## [PROVIDED DATA]

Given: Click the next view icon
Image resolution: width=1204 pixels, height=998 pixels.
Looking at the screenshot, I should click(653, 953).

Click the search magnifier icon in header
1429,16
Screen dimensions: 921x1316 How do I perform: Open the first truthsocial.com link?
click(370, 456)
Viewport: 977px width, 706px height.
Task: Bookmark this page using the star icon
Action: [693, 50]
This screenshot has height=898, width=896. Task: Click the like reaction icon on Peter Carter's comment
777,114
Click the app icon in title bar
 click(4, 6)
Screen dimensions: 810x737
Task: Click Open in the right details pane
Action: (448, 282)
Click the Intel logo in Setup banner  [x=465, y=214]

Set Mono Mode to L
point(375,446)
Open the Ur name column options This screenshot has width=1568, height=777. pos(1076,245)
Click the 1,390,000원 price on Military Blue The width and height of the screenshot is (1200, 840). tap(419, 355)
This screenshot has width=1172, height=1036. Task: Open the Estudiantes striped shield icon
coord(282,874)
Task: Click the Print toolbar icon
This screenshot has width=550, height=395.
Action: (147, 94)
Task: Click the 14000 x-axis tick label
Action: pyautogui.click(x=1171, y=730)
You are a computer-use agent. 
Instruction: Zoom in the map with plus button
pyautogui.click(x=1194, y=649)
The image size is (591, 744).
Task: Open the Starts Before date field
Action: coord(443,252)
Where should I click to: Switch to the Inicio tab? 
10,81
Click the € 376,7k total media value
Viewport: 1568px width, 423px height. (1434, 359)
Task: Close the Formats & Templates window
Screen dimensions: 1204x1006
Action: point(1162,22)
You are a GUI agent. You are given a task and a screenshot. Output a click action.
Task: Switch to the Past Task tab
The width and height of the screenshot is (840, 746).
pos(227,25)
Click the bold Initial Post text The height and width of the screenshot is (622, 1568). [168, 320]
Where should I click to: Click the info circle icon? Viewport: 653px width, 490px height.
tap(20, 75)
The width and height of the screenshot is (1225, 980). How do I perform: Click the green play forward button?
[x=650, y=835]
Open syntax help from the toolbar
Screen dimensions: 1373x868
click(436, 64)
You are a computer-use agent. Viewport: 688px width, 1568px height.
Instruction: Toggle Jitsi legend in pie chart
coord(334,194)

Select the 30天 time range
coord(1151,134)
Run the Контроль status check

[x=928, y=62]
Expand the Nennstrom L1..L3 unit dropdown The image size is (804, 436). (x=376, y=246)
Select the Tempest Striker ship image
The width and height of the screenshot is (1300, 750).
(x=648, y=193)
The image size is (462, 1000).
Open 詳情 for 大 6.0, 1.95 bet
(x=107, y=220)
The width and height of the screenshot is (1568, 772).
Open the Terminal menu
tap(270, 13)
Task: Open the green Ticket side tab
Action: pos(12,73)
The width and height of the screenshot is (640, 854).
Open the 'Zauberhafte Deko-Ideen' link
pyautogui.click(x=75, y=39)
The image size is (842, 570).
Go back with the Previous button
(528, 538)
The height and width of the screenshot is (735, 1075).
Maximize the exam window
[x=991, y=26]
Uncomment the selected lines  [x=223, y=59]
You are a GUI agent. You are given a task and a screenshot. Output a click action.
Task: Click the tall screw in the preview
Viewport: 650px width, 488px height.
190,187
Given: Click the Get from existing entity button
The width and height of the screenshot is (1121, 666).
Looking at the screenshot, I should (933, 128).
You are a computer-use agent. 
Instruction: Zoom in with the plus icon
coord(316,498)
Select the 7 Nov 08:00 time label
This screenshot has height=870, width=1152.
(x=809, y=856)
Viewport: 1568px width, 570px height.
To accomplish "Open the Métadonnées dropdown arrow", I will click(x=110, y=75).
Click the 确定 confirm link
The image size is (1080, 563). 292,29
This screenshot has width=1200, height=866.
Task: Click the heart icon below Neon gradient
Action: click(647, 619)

## [WORK ITEM]
Please state how many lines of the entries above include the string "from", giving the number and nothing more.

## [YOUR SOLUTION]
2